• [EXERCISE]: Output exactly the lines from the one containing "This screenshot has width=1200, height=630." through the final line of the entries below, both included, and skip the pictures.

Start of Block

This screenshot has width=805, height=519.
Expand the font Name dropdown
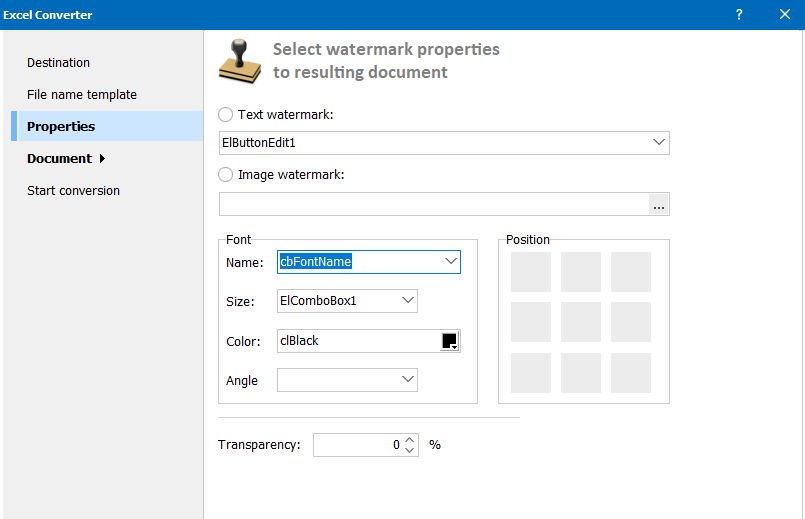pos(449,262)
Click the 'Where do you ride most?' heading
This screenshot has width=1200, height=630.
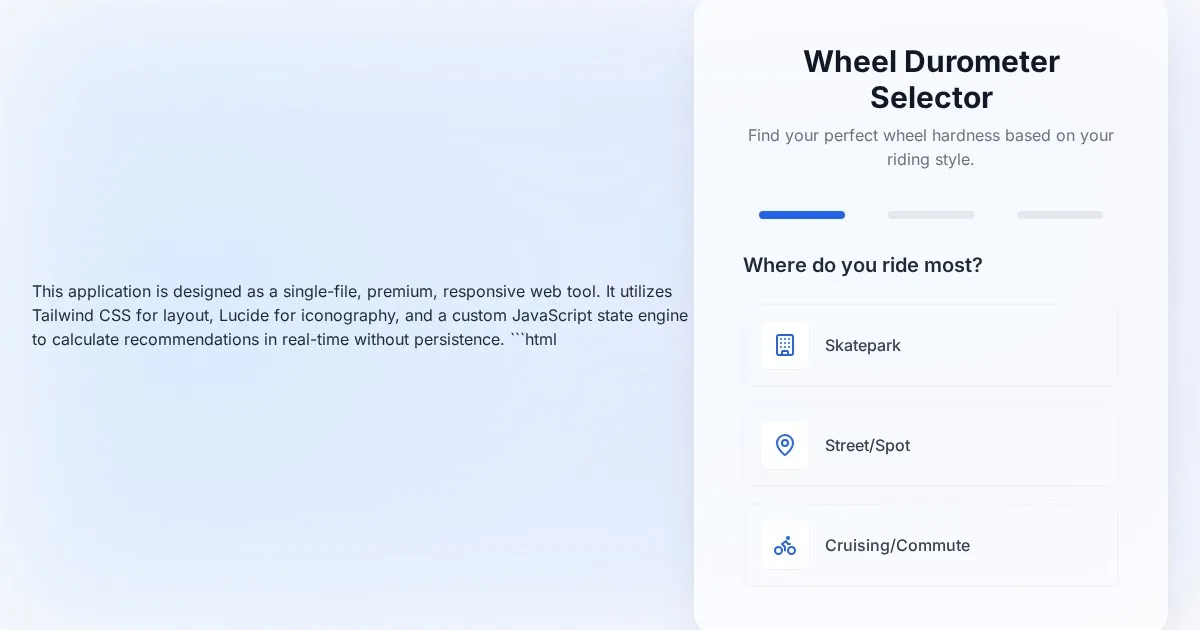(x=863, y=265)
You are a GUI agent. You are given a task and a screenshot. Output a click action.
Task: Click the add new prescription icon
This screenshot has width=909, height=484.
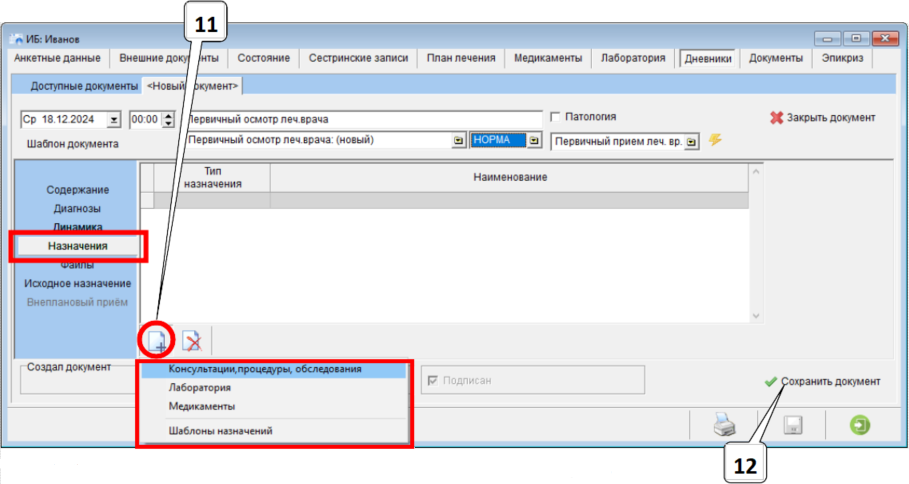click(x=157, y=341)
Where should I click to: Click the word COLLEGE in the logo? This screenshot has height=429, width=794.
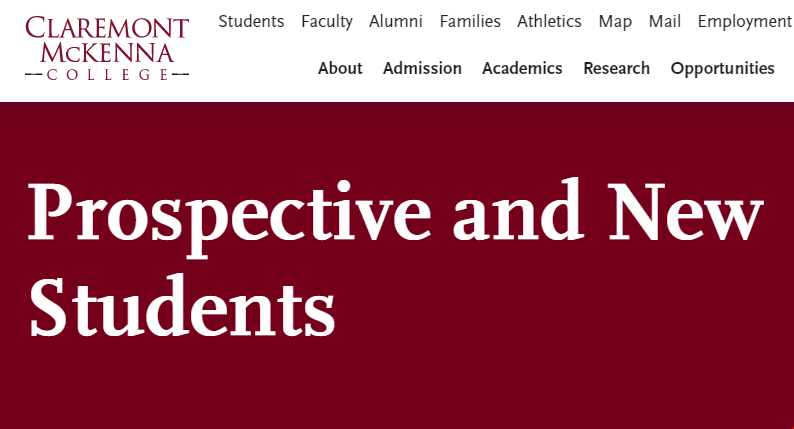[107, 74]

End of Block

• [SOLUTION TO THIS PROBLEM]:
This screenshot has width=1200, height=630.
(x=863, y=265)
You are a GUI agent. You are given a task and a screenshot. Output a click action.
Task: Click the add new prescription icon
This screenshot has width=909, height=484.
click(x=157, y=341)
Where should I click to: Click the word COLLEGE in the logo? This screenshot has height=429, width=794.
[107, 74]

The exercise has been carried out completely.